Managing Versioned Consent
miaa Access has released following features:
Record granular consents
Record granular consents in context and for a specific purpose. Consents are managed as objects with state to represent its lifecycle. Consents are versioned and put in a list so as to accommodate any number of consent versions and types. The consent object is fully configurable and contains the source, the applicable policy and version, the purpose, jurisdiction and history.

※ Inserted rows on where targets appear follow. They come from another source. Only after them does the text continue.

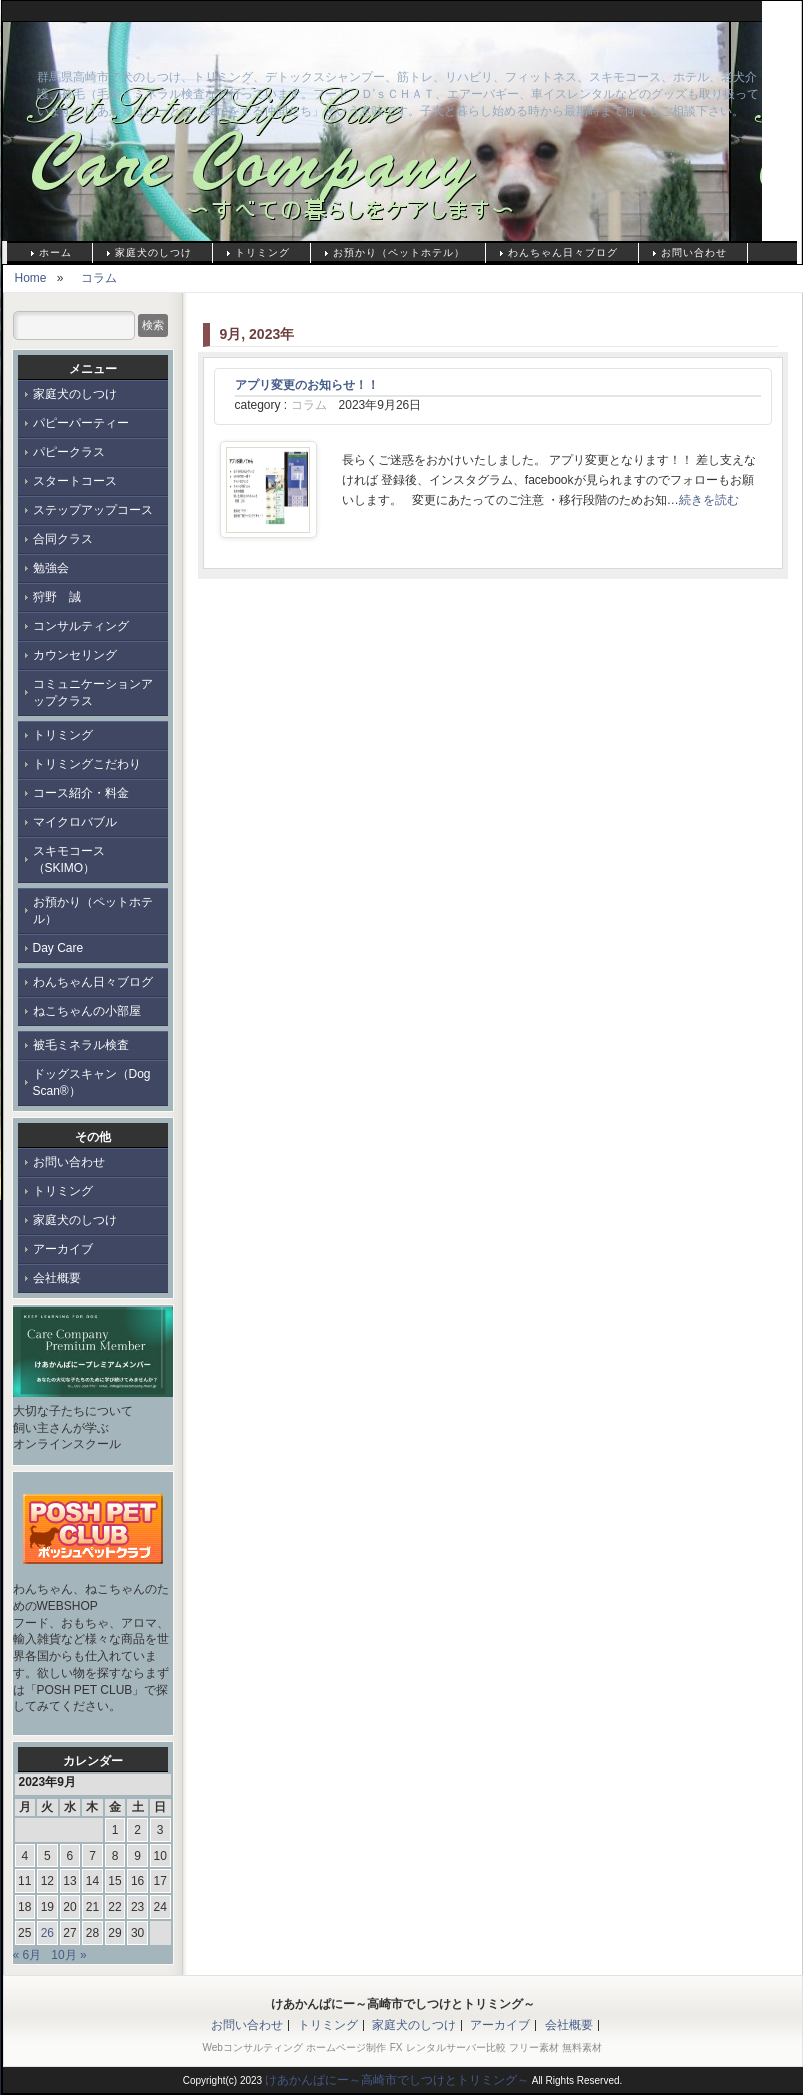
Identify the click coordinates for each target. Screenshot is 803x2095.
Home (31, 278)
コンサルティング (81, 626)
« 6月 (27, 1955)
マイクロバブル (75, 822)
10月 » (68, 1955)
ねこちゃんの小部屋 (87, 1011)
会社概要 (57, 1278)
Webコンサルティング (253, 2047)
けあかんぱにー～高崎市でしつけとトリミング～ (232, 45)
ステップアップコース (93, 510)
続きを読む (709, 500)
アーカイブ (63, 1249)
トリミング (262, 252)
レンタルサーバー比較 (456, 2047)
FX (396, 2047)
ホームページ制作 (346, 2047)
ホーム (55, 252)
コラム (99, 278)
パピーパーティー (81, 423)
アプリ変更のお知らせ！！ (307, 385)
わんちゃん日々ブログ (563, 252)
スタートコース (75, 481)
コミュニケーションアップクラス (93, 692)
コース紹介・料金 (81, 793)
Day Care (58, 948)
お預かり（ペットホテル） (399, 252)
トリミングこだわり (87, 764)
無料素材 (582, 2047)
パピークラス (69, 452)
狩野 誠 (57, 597)
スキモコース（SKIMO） (69, 859)
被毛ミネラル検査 (81, 1045)
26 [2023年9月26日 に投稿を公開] (47, 1933)
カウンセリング (75, 655)
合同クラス (63, 539)
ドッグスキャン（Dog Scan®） (92, 1082)
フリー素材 (534, 2047)
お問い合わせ (694, 252)
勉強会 (51, 568)
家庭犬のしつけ (153, 252)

Customise the consent lifecycle
Customise the contents of the consent object i.e. the version and whether it’s a major or a minor update, the timestamp, the applicable policy text and the jurisdiction.
Enforce user’s consents
Using miaa PolicyGate, you can ensure that whenever user data is retrieved, this is made subject to the user’s consent. As such, read access to a user’s profile can be made subject to purpose-specific consent from that user, whenever it is accessed.
Offer true forget-me
Offer true forget-me flow via API. The flow will erase specific data in the user profile, keeping essential audit evidence. Using miaa ProfileSync, the forget-me request is also pushed to connected applications. A miaa HouseKeeper function shall delete the profile after a configurable expiration period.
The forget-me flow supports an optional user-confirmation cycle, by sending a confirmation request with a secure challenge & response, with the action ‘confirm forget me’ in the request token.